Cool that you got some history on the machine as well.  I do not recognize what those round flat plates with the slots may be??

My machines are #40 taper and I have stuck with the S20x2 thread (I have a 5/8-11 drawbar but it has never been used).  It has taken me some searching, but I have U2 collets from 1/8th to 5/8 x 1/16ths (seems to be the standard imperial set) and the SK40 collets 1/8 to 1" x 1/8th and a few sub arbors and the horizontal arbors.  I like having the collets right up inside the spindle and use one of the collet arrangements almost exclusively - head room is precious on such a small machine (I often end up cutting drill bits to use with the drill chuck or reduce the shank to the nearest collet).  I would like to fill out my U2 collets x1/32nds, but those have been hard to find.  I don't have any tooling for the slotter (other than a scriber I made for engraving lines) - I'm not even sure what slotter tooling would look like.

Do you like the Clarkson holder?  I have one for my other machine, but the threaded shank end mills are less common around here.


----------



## petertha (Jan 18, 2017)

bob135 said:


> You can read more about them here: http://www.lathes.co.uk/alexander/index.html



Very interesting. I wish the far east cloners would have considered copying that particular format of mill. Well.. maybe with some more prevalent arbor standards as a small ask . It would sure make for a kick butt & versatile hobby machine, that's for sure.


----------



## Chipper5783 (Jan 18, 2017)

petertha said:


> Very interesting. I wish the far east cloners would have considered copying that particular format of mill. Well.. maybe with some more prevalent arbor standards as a small ask . It would sure make for a kick butt & versatile hobby machine, that's for sure.



They have.  You can probably still get Deckel knock offs.  I think there have been quite a few machine makers in Tiawan, China and any number of other countries in asia making this style of machine - often with some sort of German affiliation.  If you go to their web sites it is often hard to tell where the machines are made (perhaps a German company and "Head office" address in Germany, with "international" affiliates).  Of course you can still get the German offering, but they are very proud of it (cost you about 20x Grizzly's finest).


----------



## willthedancer (Feb 22, 2017)

Beautiful restoration!

Are you certain of the Morse taper?  Brown and Sharpe taper?

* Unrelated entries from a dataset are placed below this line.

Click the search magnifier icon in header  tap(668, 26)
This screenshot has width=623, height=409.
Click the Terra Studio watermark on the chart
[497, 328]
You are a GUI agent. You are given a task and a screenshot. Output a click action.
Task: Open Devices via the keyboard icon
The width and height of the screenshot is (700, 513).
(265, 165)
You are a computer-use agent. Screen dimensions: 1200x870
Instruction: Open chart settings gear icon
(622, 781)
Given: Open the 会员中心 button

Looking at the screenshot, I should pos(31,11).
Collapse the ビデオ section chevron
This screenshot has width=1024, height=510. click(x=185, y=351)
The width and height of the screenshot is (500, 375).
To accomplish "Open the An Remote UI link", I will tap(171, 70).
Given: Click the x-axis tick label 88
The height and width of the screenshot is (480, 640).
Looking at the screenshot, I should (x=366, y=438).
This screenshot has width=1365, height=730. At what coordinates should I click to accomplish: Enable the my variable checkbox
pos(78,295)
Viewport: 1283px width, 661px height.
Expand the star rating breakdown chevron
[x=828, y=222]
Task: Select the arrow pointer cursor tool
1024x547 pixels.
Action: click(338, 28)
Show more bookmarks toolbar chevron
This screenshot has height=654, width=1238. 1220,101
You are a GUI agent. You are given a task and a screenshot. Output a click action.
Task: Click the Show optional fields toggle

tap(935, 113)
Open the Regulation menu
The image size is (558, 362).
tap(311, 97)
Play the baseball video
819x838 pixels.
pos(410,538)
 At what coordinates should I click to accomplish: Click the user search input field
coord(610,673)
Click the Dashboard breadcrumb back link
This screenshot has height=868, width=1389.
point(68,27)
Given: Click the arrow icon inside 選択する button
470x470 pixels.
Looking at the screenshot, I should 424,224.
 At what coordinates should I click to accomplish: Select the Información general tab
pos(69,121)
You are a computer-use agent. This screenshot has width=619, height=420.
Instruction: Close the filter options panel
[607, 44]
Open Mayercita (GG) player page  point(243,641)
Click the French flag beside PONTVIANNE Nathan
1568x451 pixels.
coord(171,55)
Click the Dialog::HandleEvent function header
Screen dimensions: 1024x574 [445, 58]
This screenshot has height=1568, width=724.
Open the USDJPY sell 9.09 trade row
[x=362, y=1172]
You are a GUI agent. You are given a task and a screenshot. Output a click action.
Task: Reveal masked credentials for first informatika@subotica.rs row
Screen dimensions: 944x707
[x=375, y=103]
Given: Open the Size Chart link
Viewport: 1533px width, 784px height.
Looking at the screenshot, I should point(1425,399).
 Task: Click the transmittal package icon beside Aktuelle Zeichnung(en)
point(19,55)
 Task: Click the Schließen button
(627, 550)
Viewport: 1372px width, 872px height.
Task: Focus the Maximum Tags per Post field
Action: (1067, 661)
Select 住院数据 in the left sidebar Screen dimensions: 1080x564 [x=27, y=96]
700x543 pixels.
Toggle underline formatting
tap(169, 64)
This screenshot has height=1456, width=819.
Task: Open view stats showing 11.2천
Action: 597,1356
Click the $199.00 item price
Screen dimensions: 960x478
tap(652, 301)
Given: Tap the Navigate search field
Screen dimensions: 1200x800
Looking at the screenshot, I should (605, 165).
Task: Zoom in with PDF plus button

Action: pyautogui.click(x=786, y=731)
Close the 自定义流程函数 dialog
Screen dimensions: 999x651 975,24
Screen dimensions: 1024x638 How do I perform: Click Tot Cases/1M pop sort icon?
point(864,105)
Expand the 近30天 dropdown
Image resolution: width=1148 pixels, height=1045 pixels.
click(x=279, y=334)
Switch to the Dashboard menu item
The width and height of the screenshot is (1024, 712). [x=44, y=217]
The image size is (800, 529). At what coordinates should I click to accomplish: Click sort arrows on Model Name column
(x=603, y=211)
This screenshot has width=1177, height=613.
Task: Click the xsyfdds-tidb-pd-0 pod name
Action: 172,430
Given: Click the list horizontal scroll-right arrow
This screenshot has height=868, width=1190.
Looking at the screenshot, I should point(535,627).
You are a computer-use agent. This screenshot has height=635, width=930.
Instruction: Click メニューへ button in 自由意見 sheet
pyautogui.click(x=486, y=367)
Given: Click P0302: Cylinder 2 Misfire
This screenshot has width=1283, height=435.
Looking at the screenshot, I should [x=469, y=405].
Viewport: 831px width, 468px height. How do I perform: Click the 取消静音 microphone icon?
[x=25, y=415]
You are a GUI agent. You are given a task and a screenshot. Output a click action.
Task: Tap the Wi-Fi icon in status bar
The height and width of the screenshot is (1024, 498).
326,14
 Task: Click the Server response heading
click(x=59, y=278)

Sent from my Moto G Play using Tapatalk


----------



## British Steel (Feb 24, 2017)

Really nice piece of work Bob, sort of mill I'm hunting for too...
Quick question, I'm told the early Alexanders had pickoff gears to set feed rates, looks like yours has a second  'box in the column? Any idea when/if they swapped over?

Dave H. (the other one)


----------



## bigtrev8xl (Mar 9, 2017)

Great restoration, how did you clean the machined surfaces so well
I'm about to start a total restoration on the Palls mill
Cheers


----------



## brino (Mar 9, 2017)

@bob135

I guess I'm a little late to this thread, but I just had to say what an amazing job you've done restoring that mill!

Thanks for sharing the photos.
-brino


----------



## Ski (Mar 11, 2017)

Nice job!


----------